SHORT PROBLEM A - Reproduce the entries verbatim, from the first line through the line containing "I will pos(482,963).", with both ends included.

EXCERPTED PASSAGE -
_ _ _ _

Quick Start¶
This tutorial show how to create a scikit-criteria Data
structure, and how to feed them inside different multicriteria decisions algorithms.
Conceptual Overview¶
The multicriteria data are really complex thing; mostly because you need at least 2 totally disconected vectors to decribe your problem: A alternative matrix (mtx
) and a vector that indicated the optimal sense of every criteria (criteria
); also maybe you want to add weights to your criteria
The skcteria.Data
object need at least the first two to be created and also accepts the weights, the names of the criteria and the names of alternatives as optional parametes.
Your First Data object¶
First we need to import the Data
structure and the MIN
, MAX
contants from scikit-criteria:
[2]:
from skcriteria import Data, MIN, MAX
Then we need to create the mtx
and criteria
vectors.
The mtx
must be a 2D array-like where every column is a criteria, and every row is an alternative
[3]:
# 2 alternatives by 3 criteria
mtx = [
[1, 2, 3], # alternative 1
[4, 5, 6], # alternative 2
]
mtx
[3]:
[[1, 2, 3], [4, 5, 6]]
The criteria
vector must be a 1D array-like with number of elements same as number of columns in the alternative matrix (mtx
). Every component of the criteria
vector represent the optimal sense of each criteria.
[4]:
# let's says the first two alternatives are
# for maximization and the last one for minimization
criteria = [MAX, MAX, MIN]
criteria
[4]:
[1, 1, -1]
as you see the MAX
and MIN
constants are only aliases for the numbers -1
(minimization) and 1
(maximization). As you can see the constants usage makes the code more readable. Also you can use as aliases of minimization and maximization the built-in function min
, max
, the numpy function np.min
, np.max
, np.amin
, np.amax
, np.nanmin
, np.nanmax
and the strings min
, minimization
, max
and maximization
.
Now we can combine this two vectors in our scikit-criteria data.
[5]:
# we use the built-in function as aliases
data = Data(mtx, [min, max, min])
data
[5]:
ALT./CRIT. | C0 (min) | C1 (max) | C2 (min) |
---|---|---|---|
A0 | 1 | 2 | 3 |
A1 | 4 | 5 | 6 |
As you can see the output of the Data
structure is much more friendly than the plain python lists.
To change the generic names of the alternatives (A0 and A1) and the criteria (C0, C1 and C2); let’s assume that our Data is about cars (car 0 and car 1) and their characteristics of evaluation are autonomy (MAX
), comfort (MAX
) and price (MIN
).
To feed this information to our Data
structure we have the params: anames
that accept the names of alternatives (must be the same number as the rows that mtx
has), and cnames
the criteria names (must have same number of elements with the columns that mtx
has)
[6]:
data = Data(mtx, criteria,
anames=["car 0", "car 1"],
cnames=["autonomy", "comfort", "price"])
data
[6]:
ALT./CRIT. | autonomy (max) | comfort (max) | price (min) |
---|---|---|---|
car 0 | 1 | 2 | 3 |
car 1 | 4 | 5 | 6 |
In our final step let’s assume we know in our case, that the importance of the autonomy is the 50%, the comfort only a 5% and the price is 45%. The param to feed this to the structure is called weights
and must be a vector with the same elements as criterias on your alternative matrix (number of columns)

_ _ _ _

ENTRIES -
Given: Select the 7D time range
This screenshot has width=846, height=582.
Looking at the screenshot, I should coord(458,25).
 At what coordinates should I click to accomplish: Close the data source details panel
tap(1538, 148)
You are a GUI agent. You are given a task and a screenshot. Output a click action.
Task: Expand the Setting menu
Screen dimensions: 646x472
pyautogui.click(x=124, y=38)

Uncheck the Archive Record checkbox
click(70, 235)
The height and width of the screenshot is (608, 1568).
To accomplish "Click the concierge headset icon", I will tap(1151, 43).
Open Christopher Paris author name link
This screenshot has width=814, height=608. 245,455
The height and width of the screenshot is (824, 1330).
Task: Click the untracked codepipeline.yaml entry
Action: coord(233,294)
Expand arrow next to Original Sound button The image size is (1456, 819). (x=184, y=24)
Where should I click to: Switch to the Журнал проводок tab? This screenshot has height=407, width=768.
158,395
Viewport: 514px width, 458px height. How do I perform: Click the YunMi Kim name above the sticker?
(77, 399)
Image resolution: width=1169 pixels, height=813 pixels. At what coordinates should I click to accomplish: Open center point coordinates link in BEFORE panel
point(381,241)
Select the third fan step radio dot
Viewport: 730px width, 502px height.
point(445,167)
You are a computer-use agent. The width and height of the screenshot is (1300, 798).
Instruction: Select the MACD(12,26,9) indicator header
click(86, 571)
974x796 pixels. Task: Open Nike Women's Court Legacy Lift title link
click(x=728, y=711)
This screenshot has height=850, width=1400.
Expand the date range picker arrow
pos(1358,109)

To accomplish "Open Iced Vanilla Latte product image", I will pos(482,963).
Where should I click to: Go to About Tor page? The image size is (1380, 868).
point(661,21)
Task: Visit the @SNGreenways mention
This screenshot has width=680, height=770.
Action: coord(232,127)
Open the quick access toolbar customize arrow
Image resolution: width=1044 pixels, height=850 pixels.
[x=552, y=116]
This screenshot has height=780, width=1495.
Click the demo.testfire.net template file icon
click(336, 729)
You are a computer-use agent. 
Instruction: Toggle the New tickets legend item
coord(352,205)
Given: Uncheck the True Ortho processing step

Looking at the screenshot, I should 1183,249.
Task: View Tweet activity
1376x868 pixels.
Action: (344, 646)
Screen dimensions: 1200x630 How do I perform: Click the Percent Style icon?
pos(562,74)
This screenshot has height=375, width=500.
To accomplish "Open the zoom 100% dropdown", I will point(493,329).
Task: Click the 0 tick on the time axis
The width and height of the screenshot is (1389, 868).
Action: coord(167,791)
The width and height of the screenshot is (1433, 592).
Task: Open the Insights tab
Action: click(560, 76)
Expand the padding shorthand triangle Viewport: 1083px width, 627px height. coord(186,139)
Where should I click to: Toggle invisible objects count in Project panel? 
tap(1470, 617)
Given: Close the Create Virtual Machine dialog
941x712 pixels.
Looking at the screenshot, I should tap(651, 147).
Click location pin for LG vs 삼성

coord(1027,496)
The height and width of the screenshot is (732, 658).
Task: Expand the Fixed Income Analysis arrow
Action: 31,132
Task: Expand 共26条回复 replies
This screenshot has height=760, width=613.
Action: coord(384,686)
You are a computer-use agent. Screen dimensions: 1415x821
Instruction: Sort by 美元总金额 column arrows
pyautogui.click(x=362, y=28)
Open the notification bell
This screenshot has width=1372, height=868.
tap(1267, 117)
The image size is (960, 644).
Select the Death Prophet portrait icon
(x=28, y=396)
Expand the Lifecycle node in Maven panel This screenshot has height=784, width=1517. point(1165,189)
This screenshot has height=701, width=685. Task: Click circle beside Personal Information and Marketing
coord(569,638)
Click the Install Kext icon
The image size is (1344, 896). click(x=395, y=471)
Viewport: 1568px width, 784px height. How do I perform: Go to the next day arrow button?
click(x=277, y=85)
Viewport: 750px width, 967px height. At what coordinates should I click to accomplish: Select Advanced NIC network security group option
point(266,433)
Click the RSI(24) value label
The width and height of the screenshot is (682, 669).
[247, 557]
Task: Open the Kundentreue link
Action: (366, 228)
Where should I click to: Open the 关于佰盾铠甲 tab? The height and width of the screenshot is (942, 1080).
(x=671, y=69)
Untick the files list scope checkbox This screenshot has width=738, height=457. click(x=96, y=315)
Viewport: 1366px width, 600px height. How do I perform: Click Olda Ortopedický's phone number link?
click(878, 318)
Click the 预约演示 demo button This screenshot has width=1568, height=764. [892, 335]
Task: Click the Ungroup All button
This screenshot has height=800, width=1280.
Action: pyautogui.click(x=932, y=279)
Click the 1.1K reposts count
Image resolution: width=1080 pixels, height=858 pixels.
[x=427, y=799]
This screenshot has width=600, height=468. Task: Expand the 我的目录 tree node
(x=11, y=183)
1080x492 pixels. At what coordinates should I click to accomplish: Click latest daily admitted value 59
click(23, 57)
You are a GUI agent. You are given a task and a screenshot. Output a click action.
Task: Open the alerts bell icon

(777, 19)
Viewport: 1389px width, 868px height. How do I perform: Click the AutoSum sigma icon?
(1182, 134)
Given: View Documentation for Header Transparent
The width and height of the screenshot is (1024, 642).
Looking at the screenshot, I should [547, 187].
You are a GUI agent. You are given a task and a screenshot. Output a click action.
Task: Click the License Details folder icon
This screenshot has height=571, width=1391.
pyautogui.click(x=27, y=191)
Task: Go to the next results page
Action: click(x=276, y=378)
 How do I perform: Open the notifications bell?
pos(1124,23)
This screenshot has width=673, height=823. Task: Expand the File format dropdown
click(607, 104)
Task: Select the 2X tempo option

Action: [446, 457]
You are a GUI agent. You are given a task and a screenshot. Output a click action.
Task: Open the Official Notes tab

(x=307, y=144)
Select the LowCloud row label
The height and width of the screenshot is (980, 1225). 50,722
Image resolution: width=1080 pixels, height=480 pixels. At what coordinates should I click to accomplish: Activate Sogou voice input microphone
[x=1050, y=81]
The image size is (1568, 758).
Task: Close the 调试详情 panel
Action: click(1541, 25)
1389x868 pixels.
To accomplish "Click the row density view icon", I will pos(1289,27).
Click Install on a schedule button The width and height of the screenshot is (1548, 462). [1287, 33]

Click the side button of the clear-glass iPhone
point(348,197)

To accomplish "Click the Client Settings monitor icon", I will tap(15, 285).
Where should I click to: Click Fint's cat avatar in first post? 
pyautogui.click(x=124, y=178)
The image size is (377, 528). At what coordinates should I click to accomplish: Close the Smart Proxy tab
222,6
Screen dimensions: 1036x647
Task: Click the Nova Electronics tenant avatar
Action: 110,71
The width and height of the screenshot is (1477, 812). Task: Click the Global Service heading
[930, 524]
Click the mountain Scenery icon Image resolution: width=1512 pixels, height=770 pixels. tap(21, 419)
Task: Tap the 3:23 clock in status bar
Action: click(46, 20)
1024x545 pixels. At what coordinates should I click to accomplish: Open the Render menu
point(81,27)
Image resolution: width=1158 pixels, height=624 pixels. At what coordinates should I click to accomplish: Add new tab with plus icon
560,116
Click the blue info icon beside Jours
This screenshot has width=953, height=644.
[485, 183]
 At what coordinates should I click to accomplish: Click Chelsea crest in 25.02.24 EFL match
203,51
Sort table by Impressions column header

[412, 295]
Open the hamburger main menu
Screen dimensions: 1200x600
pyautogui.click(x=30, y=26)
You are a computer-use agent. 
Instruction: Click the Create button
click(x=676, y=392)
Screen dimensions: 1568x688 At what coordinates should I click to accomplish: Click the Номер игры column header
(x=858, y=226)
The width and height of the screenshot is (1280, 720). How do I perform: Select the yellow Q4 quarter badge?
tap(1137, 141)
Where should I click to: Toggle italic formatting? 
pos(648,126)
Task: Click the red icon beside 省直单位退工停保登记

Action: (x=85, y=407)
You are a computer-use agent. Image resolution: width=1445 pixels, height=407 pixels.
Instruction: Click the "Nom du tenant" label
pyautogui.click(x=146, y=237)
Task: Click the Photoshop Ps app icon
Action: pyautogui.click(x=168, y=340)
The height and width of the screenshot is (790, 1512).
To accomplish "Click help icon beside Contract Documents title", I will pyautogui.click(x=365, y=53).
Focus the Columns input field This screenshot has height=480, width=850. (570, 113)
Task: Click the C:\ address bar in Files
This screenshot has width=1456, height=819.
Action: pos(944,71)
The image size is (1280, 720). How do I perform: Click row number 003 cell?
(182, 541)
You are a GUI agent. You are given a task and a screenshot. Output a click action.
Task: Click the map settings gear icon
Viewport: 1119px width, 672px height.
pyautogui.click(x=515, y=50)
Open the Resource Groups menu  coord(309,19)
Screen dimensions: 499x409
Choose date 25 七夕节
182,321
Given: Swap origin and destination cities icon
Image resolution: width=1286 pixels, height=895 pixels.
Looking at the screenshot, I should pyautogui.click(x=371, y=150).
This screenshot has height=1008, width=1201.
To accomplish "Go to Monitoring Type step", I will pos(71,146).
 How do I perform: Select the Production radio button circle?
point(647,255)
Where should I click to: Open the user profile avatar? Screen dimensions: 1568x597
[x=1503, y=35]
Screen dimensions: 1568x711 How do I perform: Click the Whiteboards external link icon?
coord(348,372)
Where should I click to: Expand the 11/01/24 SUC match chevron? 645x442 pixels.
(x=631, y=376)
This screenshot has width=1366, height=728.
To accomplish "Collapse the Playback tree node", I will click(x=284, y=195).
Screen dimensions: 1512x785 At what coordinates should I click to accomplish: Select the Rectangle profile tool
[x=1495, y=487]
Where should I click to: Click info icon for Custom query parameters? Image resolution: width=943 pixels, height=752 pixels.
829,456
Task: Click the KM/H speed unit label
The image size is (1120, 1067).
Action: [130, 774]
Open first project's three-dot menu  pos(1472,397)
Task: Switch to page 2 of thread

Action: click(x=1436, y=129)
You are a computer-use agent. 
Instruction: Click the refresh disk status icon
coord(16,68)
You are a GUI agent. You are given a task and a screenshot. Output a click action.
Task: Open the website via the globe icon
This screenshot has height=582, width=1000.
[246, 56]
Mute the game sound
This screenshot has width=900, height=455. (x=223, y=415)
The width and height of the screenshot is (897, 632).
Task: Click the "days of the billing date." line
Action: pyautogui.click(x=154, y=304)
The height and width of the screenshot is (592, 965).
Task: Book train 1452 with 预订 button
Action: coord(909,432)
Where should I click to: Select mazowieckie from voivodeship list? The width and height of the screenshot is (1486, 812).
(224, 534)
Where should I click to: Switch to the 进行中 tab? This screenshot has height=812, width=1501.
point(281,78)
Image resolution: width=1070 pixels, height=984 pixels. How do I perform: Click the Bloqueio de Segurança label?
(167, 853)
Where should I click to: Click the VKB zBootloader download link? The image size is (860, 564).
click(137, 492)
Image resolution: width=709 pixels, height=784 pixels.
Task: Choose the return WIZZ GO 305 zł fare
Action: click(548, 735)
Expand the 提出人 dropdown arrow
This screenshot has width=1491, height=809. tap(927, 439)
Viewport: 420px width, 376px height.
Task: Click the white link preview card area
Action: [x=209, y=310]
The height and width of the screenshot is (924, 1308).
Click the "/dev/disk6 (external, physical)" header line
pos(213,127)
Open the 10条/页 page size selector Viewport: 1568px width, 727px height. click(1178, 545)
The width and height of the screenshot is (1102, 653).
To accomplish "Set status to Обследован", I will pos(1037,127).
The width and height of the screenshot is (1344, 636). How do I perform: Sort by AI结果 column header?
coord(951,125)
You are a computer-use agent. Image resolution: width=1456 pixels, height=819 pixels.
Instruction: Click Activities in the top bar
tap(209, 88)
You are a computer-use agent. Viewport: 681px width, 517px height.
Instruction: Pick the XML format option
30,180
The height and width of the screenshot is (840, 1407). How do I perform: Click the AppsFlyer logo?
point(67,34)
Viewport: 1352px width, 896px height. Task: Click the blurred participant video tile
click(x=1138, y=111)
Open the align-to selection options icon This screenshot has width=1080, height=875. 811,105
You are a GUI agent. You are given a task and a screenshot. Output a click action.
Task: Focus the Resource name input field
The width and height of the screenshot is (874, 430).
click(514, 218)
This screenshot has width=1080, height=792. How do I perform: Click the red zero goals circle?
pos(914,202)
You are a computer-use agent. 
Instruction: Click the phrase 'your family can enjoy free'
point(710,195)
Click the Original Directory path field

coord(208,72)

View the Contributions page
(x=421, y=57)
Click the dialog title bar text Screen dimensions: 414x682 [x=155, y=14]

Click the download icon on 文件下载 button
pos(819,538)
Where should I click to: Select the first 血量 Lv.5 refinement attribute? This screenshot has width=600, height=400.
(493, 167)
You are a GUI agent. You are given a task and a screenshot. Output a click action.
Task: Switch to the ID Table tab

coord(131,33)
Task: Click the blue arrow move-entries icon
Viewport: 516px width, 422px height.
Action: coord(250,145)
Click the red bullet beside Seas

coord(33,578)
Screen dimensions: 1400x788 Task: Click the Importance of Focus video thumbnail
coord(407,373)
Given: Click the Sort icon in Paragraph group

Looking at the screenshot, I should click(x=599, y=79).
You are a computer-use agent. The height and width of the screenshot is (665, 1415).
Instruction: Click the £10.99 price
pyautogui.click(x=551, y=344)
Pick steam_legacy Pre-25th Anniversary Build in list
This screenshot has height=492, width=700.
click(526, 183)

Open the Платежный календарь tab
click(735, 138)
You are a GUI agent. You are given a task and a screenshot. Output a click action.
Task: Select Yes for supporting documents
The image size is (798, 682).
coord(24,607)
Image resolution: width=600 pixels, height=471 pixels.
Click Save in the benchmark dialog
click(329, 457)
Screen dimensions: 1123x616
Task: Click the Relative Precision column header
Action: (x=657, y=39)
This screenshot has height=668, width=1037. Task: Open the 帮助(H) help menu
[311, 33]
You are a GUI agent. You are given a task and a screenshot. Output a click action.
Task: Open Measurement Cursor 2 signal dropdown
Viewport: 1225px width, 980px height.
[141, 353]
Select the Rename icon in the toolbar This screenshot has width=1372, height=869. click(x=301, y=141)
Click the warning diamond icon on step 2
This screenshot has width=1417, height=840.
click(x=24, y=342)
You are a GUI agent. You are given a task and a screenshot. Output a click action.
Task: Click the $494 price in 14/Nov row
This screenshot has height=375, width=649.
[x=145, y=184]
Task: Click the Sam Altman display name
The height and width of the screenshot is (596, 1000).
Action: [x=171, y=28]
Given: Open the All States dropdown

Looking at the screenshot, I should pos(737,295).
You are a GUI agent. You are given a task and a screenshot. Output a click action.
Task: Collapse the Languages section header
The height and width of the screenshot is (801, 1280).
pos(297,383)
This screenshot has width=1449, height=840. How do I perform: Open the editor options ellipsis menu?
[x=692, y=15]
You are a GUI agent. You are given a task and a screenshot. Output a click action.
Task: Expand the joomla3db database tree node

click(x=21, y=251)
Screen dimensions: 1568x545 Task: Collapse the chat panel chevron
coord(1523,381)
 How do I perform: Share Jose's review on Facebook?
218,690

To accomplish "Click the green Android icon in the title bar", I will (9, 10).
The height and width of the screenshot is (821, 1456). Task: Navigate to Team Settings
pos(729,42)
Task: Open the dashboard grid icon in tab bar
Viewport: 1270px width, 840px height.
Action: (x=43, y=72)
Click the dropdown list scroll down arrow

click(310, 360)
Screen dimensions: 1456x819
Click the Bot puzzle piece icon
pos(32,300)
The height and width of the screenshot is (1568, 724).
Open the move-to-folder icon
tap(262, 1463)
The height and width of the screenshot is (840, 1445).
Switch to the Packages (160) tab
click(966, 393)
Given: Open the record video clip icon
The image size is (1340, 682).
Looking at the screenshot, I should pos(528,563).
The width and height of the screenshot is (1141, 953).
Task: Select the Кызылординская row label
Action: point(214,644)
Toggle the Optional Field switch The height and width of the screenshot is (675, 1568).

_ _ _ _

SHORT PROBLEM B - Based on the scikit-criteria tutorial, say whether each statement agrees with it. Answer yes or no, and quote the tutorial's deciding words exactly. (i) Each column of the alternative matrix is a criterion, and each row is an alternative. (ii) The anames parameter takes the names of the criteria. (iii) In the final step, comfort is given 45% importance.

FULL RESPONSE A -
Given: Select the 7D time range
This screenshot has width=846, height=582.
Looking at the screenshot, I should coord(458,25).
 At what coordinates should I click to accomplish: Close the data source details panel
tap(1538, 148)
You are a GUI agent. You are given a task and a screenshot. Output a click action.
Task: Expand the Setting menu
Screen dimensions: 646x472
pyautogui.click(x=124, y=38)

Uncheck the Archive Record checkbox
click(70, 235)
The height and width of the screenshot is (608, 1568).
To accomplish "Click the concierge headset icon", I will tap(1151, 43).
Open Christopher Paris author name link
This screenshot has width=814, height=608. 245,455
The height and width of the screenshot is (824, 1330).
Task: Click the untracked codepipeline.yaml entry
Action: coord(233,294)
Expand arrow next to Original Sound button The image size is (1456, 819). (x=184, y=24)
Where should I click to: Switch to the Журнал проводок tab? This screenshot has height=407, width=768.
158,395
Viewport: 514px width, 458px height. How do I perform: Click the YunMi Kim name above the sticker?
(77, 399)
Image resolution: width=1169 pixels, height=813 pixels. At what coordinates should I click to accomplish: Open center point coordinates link in BEFORE panel
point(381,241)
Select the third fan step radio dot
Viewport: 730px width, 502px height.
point(445,167)
You are a computer-use agent. The width and height of the screenshot is (1300, 798).
Instruction: Select the MACD(12,26,9) indicator header
click(86, 571)
974x796 pixels. Task: Open Nike Women's Court Legacy Lift title link
click(x=728, y=711)
This screenshot has height=850, width=1400.
Expand the date range picker arrow
pos(1358,109)

To accomplish "Open Iced Vanilla Latte product image", I will pos(482,963).

FULL RESPONSE B -
(i) Yes: "must be a 2D array-like where every column is a criteria, and every row is an alternative"
(ii) No: "that accept the names of alternatives"
(iii) No: "the comfort only a 5%"